Gennarino De Fazio: "L’estate non è ancora iniziata, ma il clima in carcere è sempre più rovente"

suicidi nelle carceri la strage continua

Il triste dato: "I reclusi ammontano ormai a 64.641, mentre i posti disponibili sono 46.293, e al fabbisogno della polizia penitenziaria mancano almeno 20mila agenti"

“26 anni, egiziano, nel 2029 avrebbe finito di scontare la sua pena, ma stamani è stato rinvenuto impiccato nella sua cella del reparto ‘precauzionale’ della casa circondariale di Lecce.

Sale così a 25 il numero dei ristretti che si sono tolti la vita dall’inizio dell’anno, di cui 2 a Lecce in pochi giorni (il primo il 13 maggio scorso), ai quali bisogna aggiungere 2 operatori in un sistema carcerario che, palesemente, a dispetto del motto della Polizia penitenziaria (despondere spem munus nostrum), come in un girone dantesco toglie ogni speranza a chi vi è ristretto e non di rado anche a chi vi lavora”.

Lo dichiara Gennarino De Fazio, responsabile della UIL FP Polizia Penitenziaria.

"A Lecce ben 1.419 detenuti sono letteralmente stipati in appena 787 posti, con un tasso di sovraffollamento del 180%, e sono gestiti da 578 operatori di Polizia penitenziaria, laddove ne necessiterebbero almeno 742 (-22%).

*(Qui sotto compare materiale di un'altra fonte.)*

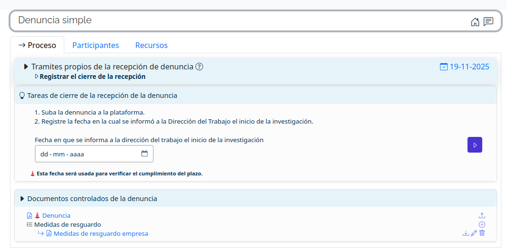Edit Medidas de resguardo empresa with pencil
507x251 pixels.
[x=474, y=233]
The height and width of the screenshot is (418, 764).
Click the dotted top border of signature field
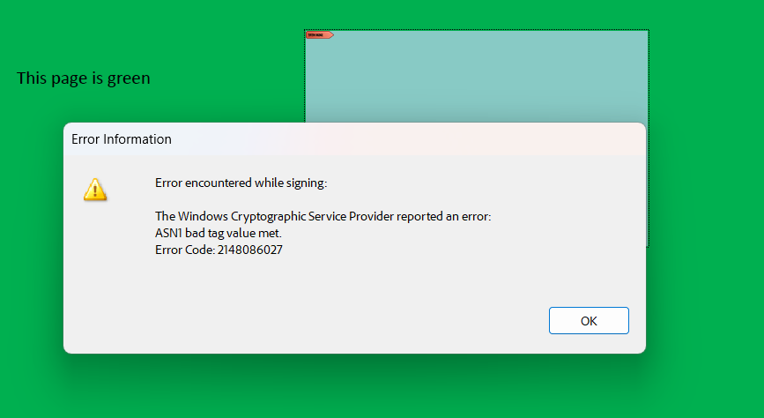pos(477,30)
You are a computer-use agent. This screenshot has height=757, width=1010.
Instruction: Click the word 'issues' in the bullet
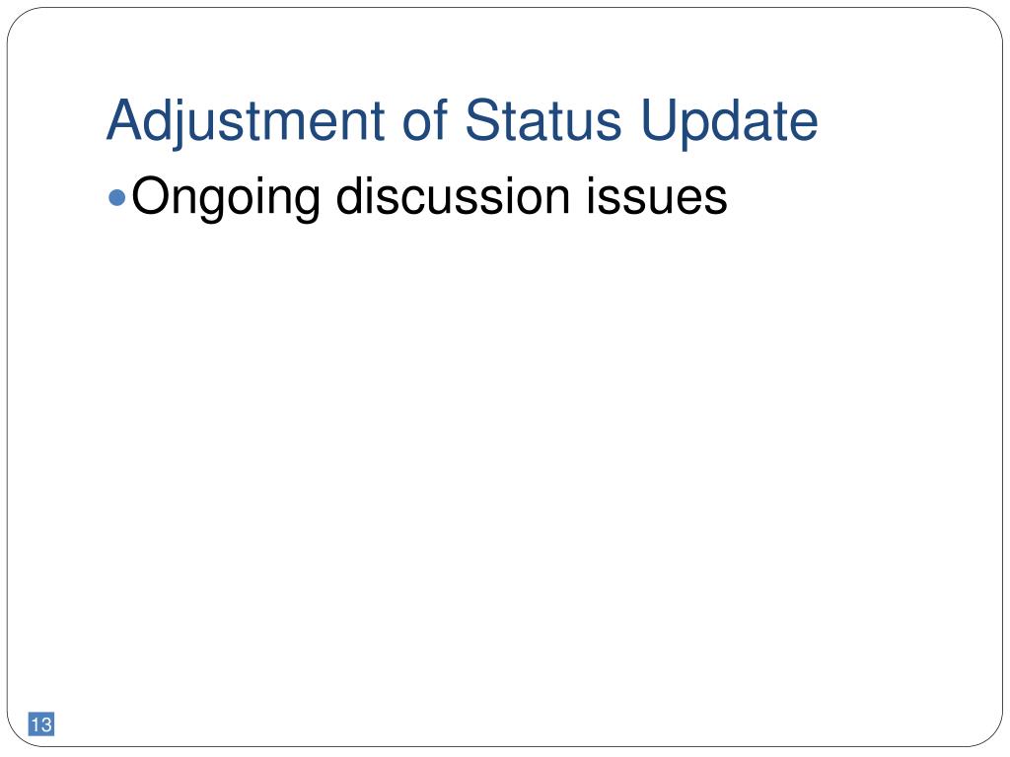point(656,195)
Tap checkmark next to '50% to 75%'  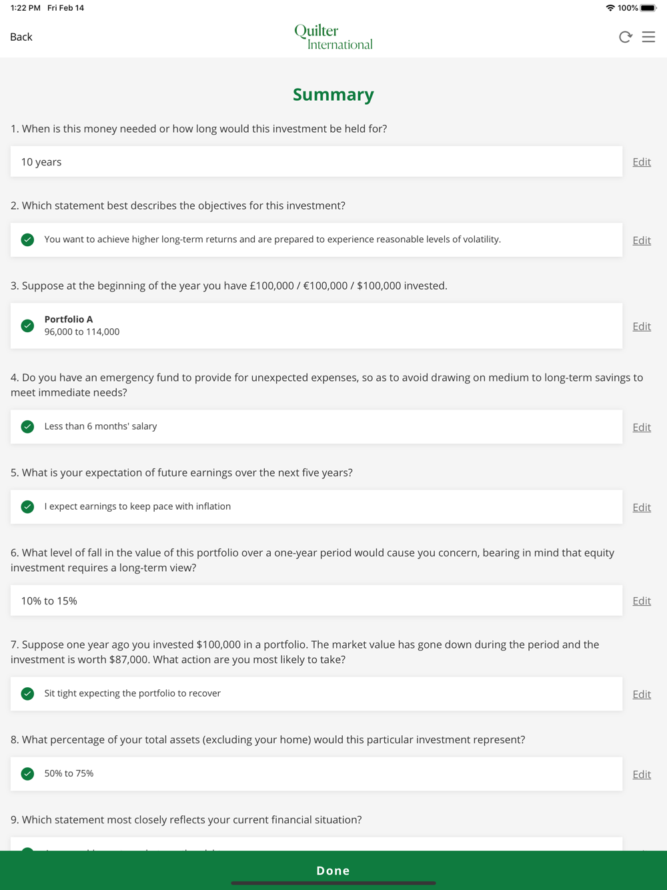[27, 774]
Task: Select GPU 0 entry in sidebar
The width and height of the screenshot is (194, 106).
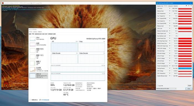Action: click(x=39, y=76)
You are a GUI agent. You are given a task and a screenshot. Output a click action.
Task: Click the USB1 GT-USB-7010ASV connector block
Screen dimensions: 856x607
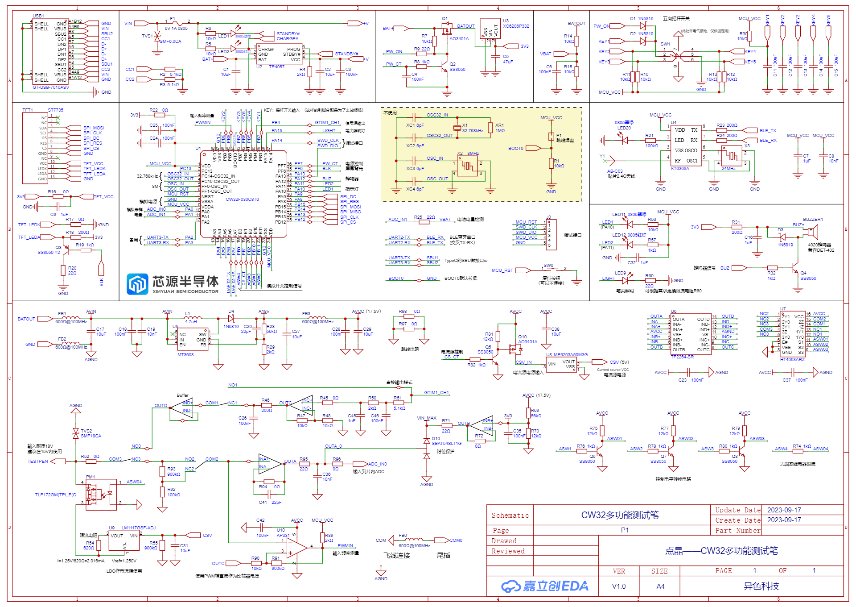tap(50, 51)
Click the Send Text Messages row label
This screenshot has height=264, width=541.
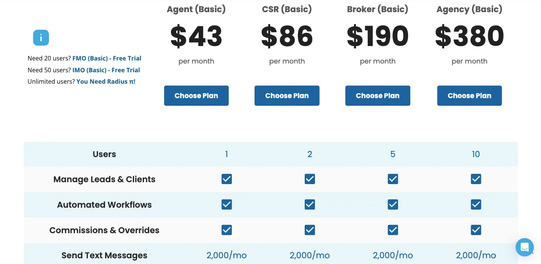pyautogui.click(x=104, y=256)
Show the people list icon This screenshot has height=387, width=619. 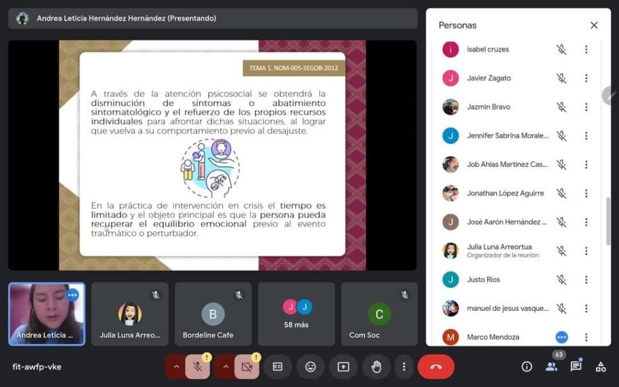pyautogui.click(x=551, y=366)
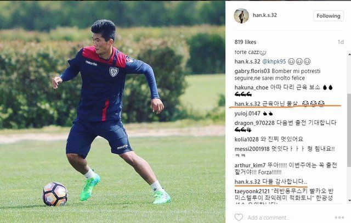Open messi2001918 commenter profile
This screenshot has height=223, width=351.
252,149
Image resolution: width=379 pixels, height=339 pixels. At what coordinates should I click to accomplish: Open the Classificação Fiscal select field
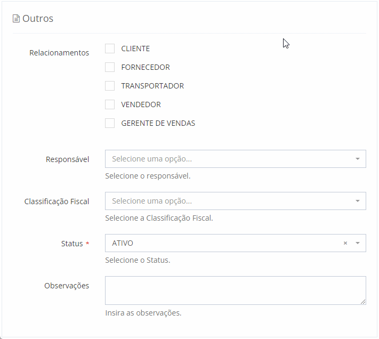[x=229, y=201]
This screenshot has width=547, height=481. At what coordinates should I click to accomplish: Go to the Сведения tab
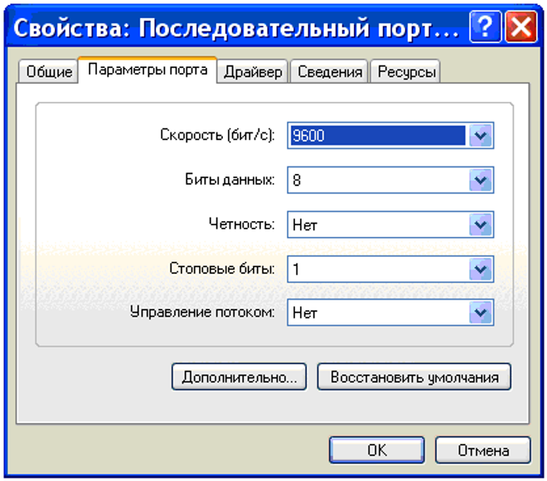pos(330,72)
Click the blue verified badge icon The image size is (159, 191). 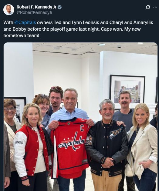tap(59, 7)
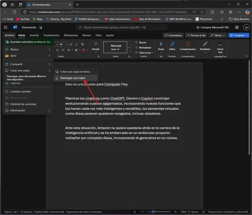
Task: Open the Edición mode dropdown
Action: (218, 35)
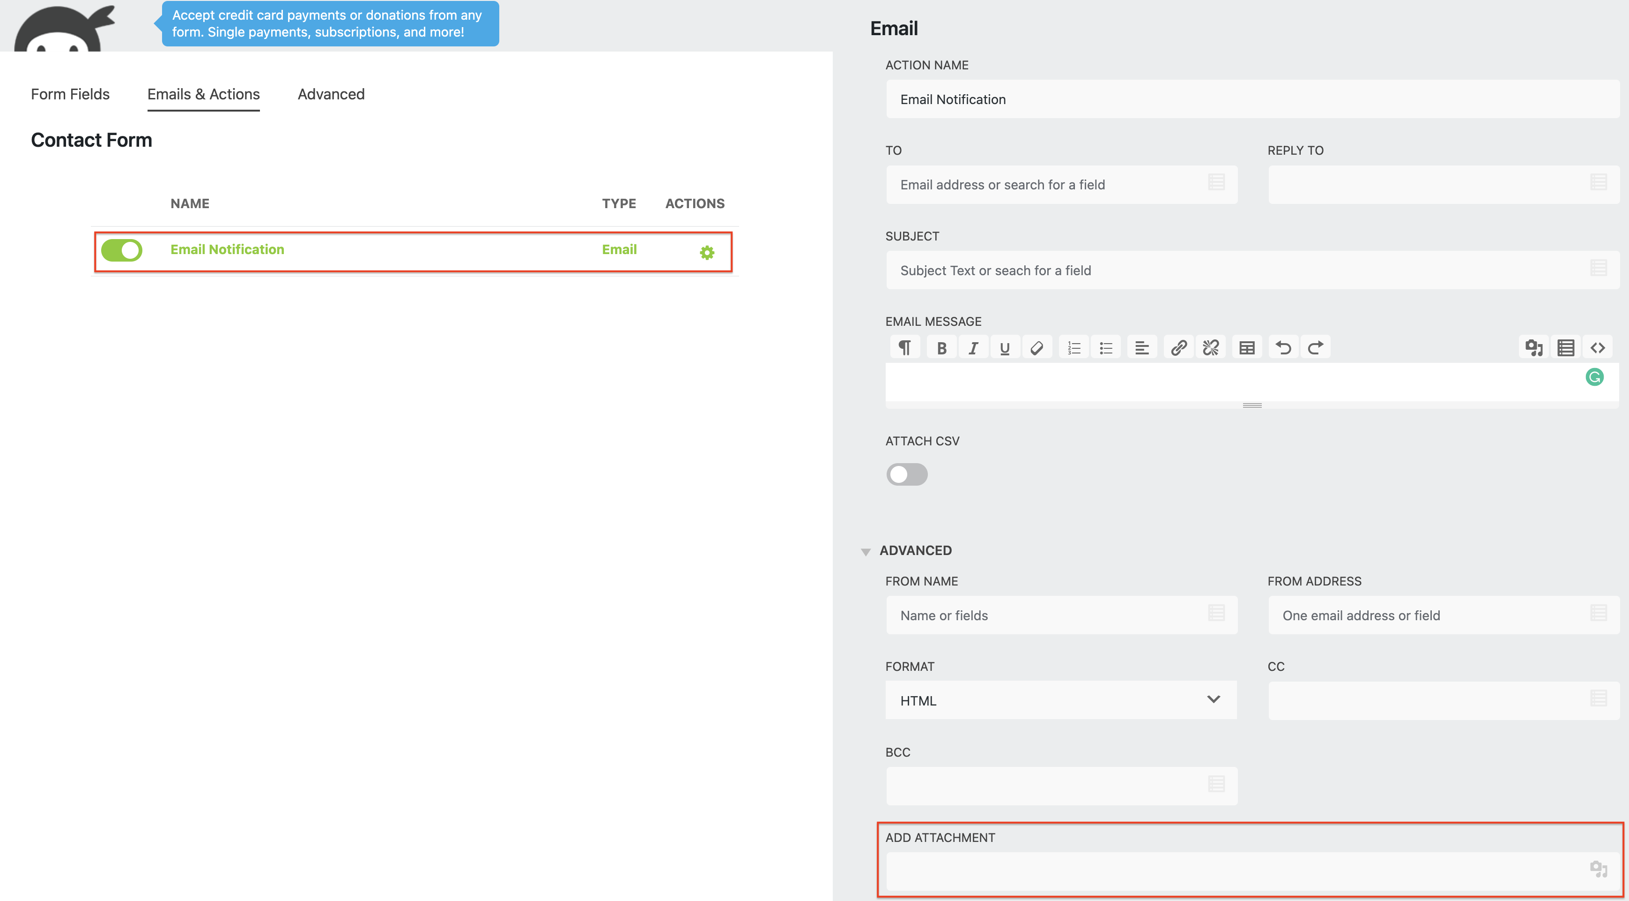Collapse the Advanced section

point(866,550)
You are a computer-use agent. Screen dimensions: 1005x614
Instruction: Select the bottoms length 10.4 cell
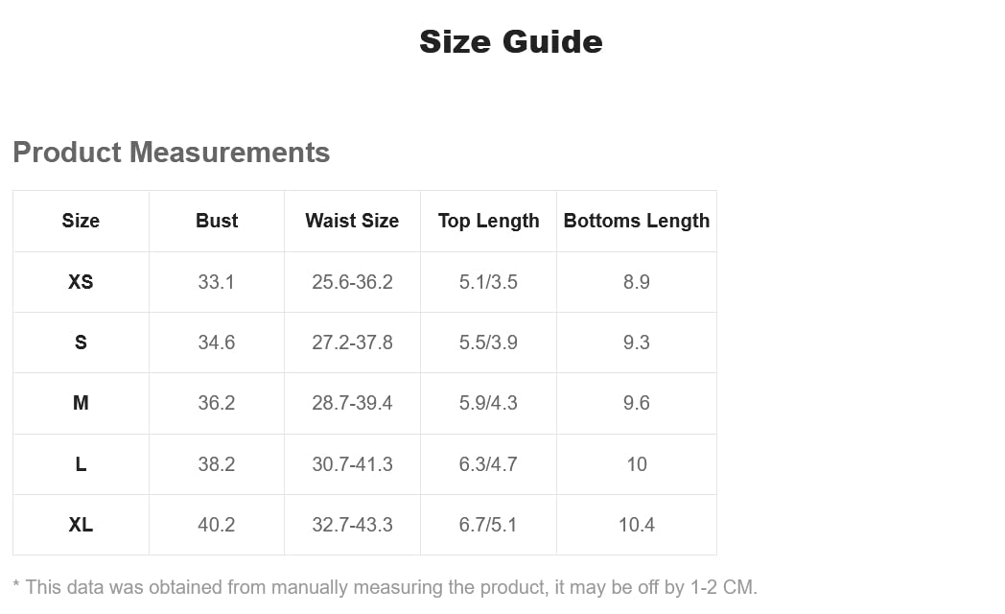tap(637, 525)
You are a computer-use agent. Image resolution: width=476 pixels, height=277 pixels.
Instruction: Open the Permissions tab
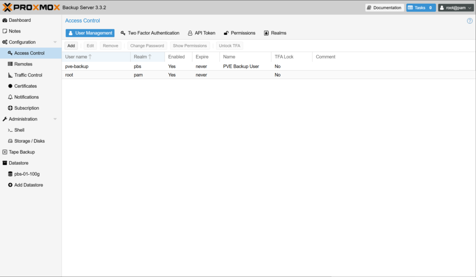239,33
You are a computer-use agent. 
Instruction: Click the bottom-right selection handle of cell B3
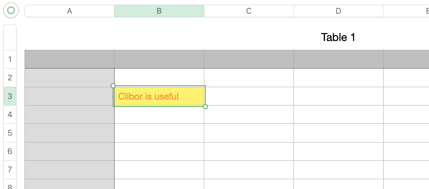(x=205, y=107)
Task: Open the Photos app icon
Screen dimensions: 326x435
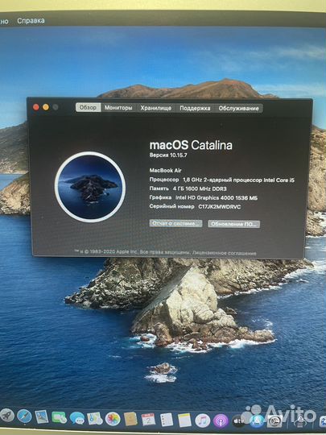Action: tap(113, 419)
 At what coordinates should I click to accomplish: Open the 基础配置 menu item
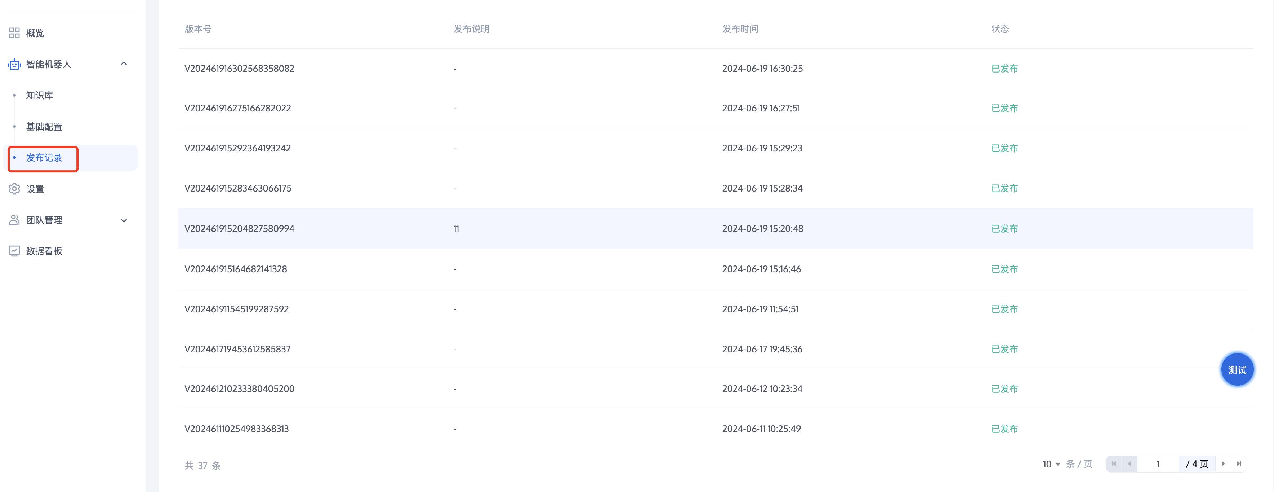[44, 127]
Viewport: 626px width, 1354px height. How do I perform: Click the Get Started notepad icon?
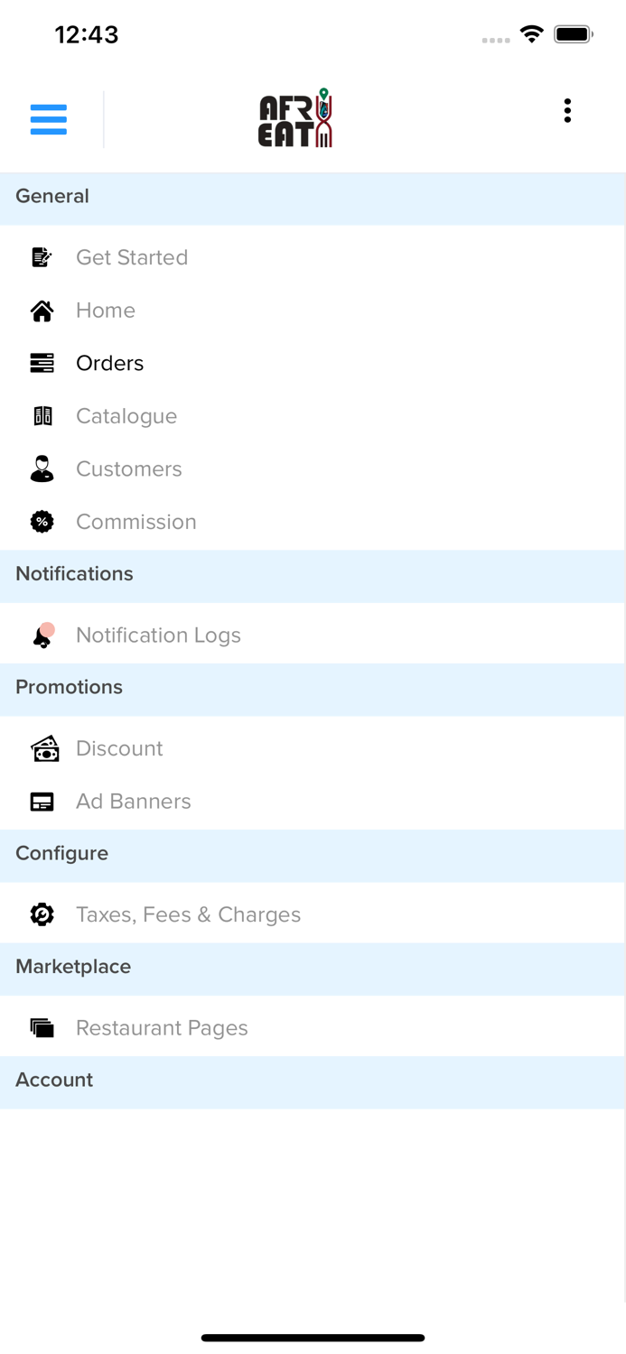click(42, 257)
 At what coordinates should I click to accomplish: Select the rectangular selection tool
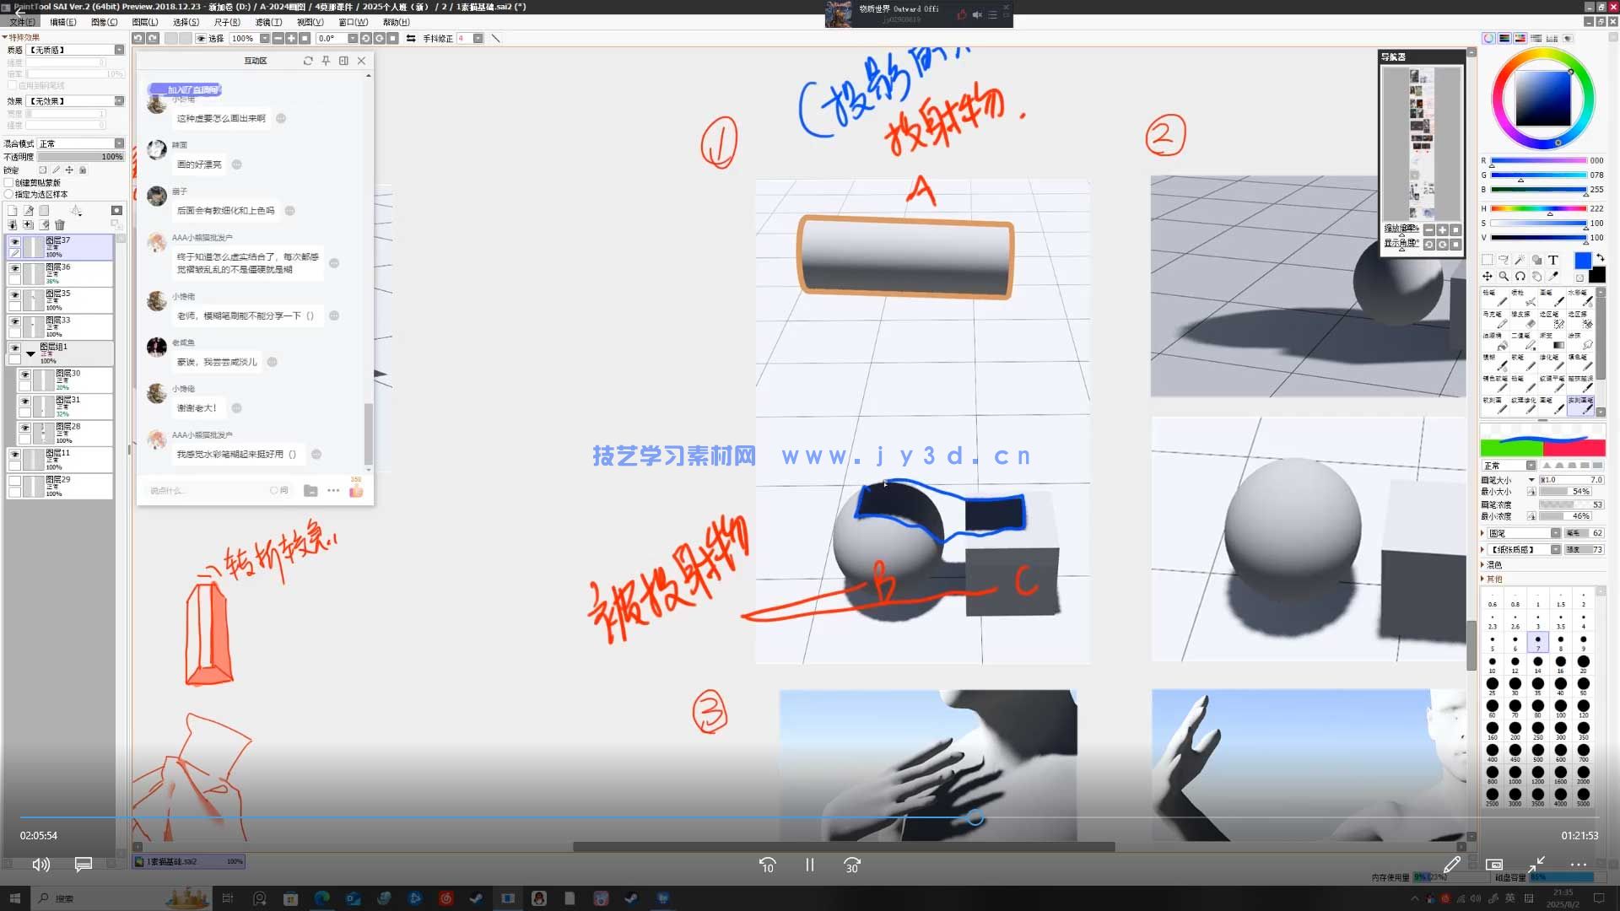[1488, 261]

Nel blocco detentivo in cui avvenuto il suicidio 2 soli agenti devono sorvegliare 270 ristretti in 4 sezioni diverse, con tutto ciò che, giocoforza, ne consegue sia in termini di disfunzionalità operative sia per il carico di lavoro cui è sottoposto il personale, ormai sempre più stremato nelle forze e mortificato nel morale”, spiega il dirigente della UIL FP PP.

“Del resto, nonostante i ripetuti annunci del Ministro della Giustizia, Carlo Nordio, a livello nazionale i reclusi ammontano ormai a 64.641, mentre i posti disponibili sono 46.293, e al fabbisogno della polizia penitenziaria mancano almeno 20mila agenti.

Noi lo ribadiamo, urgono immediati provvedimenti concretamente deflattivi della densità detentiva, per potenziare gli organici della Polizia penitenziaria, implementare gli equipaggiamenti, ammodernare le strutture, garantire l’assistenza sanitaria e avviare riforme complessive. L’estate non è ancora iniziata, ma il clima in carcere è sempre più rovente”, conclude De Fazio.